Opinion
No. BH-38.
June 25, 1986.
Appeal from the Circuit Court, Bay County, N. Russell Bower, J.
Rhonda S. Martinec of Daniel, Komarek Martinec, Panama City, for appellant.
E. Thomas Brushwood of Nohrr, Nohrr, Boyd, Brushwood, Howze Ellis, Tallahassee, for appellee.
This is an appeal from a final judgment ordering recovery of a balance due from a guarantor. The issue is whether a guarantor can be held liable for debts incurred beyond the terms of the guaranty agreement. We reverse and release the guarantor.
On December 3, 1981, appellant Bobby J. Bromlow (Bromlow), a shareholder of appellee Tri State Medical Systems, Inc. (Tri State), executed the following guaranty:
In consideration for the extension of credit by Pyne Corporation to Tri-State Medical Systems, Inc., the undersigned personally guarantees and promises to pay to Pyne Corporation any and all indebtedness not paid by Tri-State Medical Systems, Inc., in accordance with the terms quoted on invoices billed to Tri-State Medical Systems, Inc., by Pyne Corporation.
Subsequently, Bromlow disassociated himself from Tri State Medical Systems, Inc. Tri State failed to pay for over $17,000 worth of merchandise received from appellee Pyne Corporation. Pyne Corporation and Tri State admit altering the terms for payment of Tri State's debt by virtue of negotiations between themselves without the knowledge or consent of Bobby Bromlow. Pyne Corporation extended the time for payment and continued to extend credit even after Tri State failed to pay for goods in accordance with the terms billed on invoices. Eventually, Pyne Corporation brought an action against Tri State and the individual guarantors including Bobby Bromlow. A final judgment in favor of Pyne Corporation was entered.
Bobby Bromlow appeals asserting that his guaranty of Tri State's debt to Pyne Corporation was limited to the ". . . terms quoted on invoices billed to Tri State. . . ." Since the terms for payment of the debt were altered by negotiations between Pyne Corporation and Tri State without Bromlow's knowledge or consent he claims he should not be liable. We agree that a guarantor cannot be held liable beyond the strict terms of his contract.

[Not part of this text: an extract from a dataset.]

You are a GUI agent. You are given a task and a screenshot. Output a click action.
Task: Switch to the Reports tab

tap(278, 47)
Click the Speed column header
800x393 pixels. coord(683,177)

A guarantor will be released from liability by any material alteration of the original obligation or duty to which the guaranty relates. Hollywood Shopping Plaza, Inc. v. Schuyler, 179 So.2d 573, 574 (Fla. 2d DCA 1965). The general rule is that a valid agreement between a guarantee and a principal for an extension of time for payment, without the consent of the guarantor, releases the guarantor from the obligation of his guaranty. Holcombe v. Solinger Sons Co., 238 F.2d 495, 499 (5th Cir. 1956); Frank v. Williams, 36 Fla. 136, 18 So. 351, 353 (1895).

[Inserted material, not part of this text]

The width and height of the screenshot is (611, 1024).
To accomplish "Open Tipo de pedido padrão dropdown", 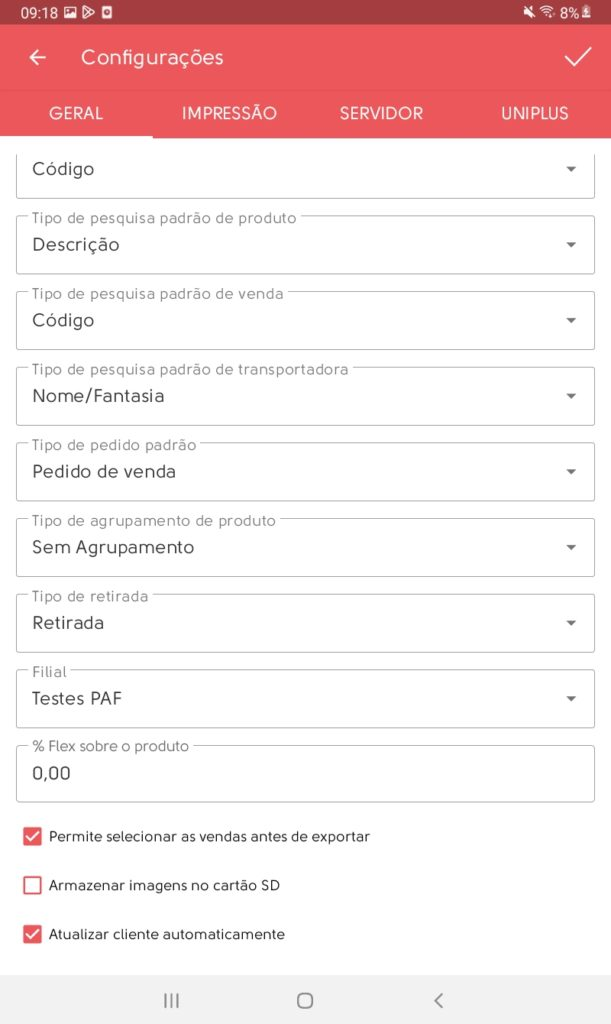I will tap(305, 472).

However, there is authority in Florida denying release of the guarantor where the extension of time operates for his benefit. Clark v. United Grocery Co., 69 Fla. 624, 68 So. 766, 769 (1915); Quarngesser v. Appliance Buyers Credit Corp., 187 So.2d 662, 665 (Fla. 3rd DCA 1966); Anderson v. Trade Winds Enterprises Corp., 241 So.2d 174, 178 (Fla. 4th DCA 1970). These cases are distinguishable from the instant case in that none of them involve guaranty agreements specifically limited to the "terms quoted on invoices." Nor are the altered terms based on an agreement between the guarantee and the principal obligor subsequent to, and distinct from, the principal contract, as here, but were a mere indulgence or forbearance in extending the time of payment.

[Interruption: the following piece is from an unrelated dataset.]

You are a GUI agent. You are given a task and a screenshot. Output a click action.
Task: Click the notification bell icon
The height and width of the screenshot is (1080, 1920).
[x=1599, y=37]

In the case sub judice the terms for payment of the debt were altered in an actual agreement between Pyne Corporation, the creditor, and Tri State, the principal debtor, without Bromlow's consent. Furthermore, Bromlow's letter of guaranty is specifically limited to the payment of Tri State's debt to Pyne Corporation under the "terms quoted on invoices." We hold that Bromlow should be held only to the strict terms of his guaranty since the alteration of terms was based on a valid agreement between Pyne Corporation and Tri State to which Bromlow did not consent.
REVERSED.
BOOTH, C.J., and WIGGINTON, J., concur.